Warm up with 5-10 minutes of easy running.
Find a hill that takes 10–20 seconds to run up.
Run 8–12 repeats uphill at a strong effort (smooth form, not sprinting). Walk/jog back down for recovery.
Optional finisher: 4 × 20 seconds fast-but-relaxed on flat with easy jog between.
Cool down with 5-10 minutes of very easy running.

Leftover ladder
The changing intervals in this workout keep it interesting, and you can scale it up or down, depending on how you feel that day.
Warm up with 5-10 minutes of easy running.
Run: 1–2–3–4–3–2–1 minutes at “tempo-ish” effort (comfortably hard, controlled breathing).
Recover with equal time easy jog after each rep.
Short-on-time version: go up and back from 1–2–3–4–3–2 and call it done.

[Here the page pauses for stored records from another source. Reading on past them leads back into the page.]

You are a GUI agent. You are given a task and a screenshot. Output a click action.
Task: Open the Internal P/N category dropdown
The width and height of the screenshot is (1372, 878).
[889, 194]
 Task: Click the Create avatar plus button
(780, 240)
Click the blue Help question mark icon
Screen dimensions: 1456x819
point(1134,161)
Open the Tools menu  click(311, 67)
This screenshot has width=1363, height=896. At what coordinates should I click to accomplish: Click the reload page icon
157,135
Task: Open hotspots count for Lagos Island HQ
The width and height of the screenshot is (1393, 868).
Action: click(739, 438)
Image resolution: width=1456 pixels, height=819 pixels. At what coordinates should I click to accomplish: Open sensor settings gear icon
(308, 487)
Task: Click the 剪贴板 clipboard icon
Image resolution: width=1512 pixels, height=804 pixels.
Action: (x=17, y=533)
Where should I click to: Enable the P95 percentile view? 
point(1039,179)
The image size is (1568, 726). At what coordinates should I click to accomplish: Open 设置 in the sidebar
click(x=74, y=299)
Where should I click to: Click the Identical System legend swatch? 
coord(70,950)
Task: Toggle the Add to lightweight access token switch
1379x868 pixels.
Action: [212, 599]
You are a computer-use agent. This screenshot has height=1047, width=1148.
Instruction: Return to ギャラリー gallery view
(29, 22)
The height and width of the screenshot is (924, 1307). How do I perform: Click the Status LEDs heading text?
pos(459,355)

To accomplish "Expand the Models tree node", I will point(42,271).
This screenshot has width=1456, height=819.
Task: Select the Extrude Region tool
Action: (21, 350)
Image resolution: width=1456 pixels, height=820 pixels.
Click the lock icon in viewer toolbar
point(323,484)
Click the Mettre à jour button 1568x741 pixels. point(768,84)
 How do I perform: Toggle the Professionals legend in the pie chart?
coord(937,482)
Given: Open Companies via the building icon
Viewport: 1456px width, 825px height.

Cool down with 5-10 minutes of easy running.

Look at the lights with a stride sandwich
This workout is fun because it’s mostly easy running, sprinkled with some quick bursts that wake your legs up when you’re feeling flat.
Run easily for 20–40 minutes total.
In the middle, do 2 sets of 6 × 20 seconds fast/40 seconds easy.
Jog 3 minutes easy between sets. Your fast pace should feel smooth and quick, not all-out.
Make sure to take a recovery day after speed work sessions, even a short one (or keep the next run truly relaxed).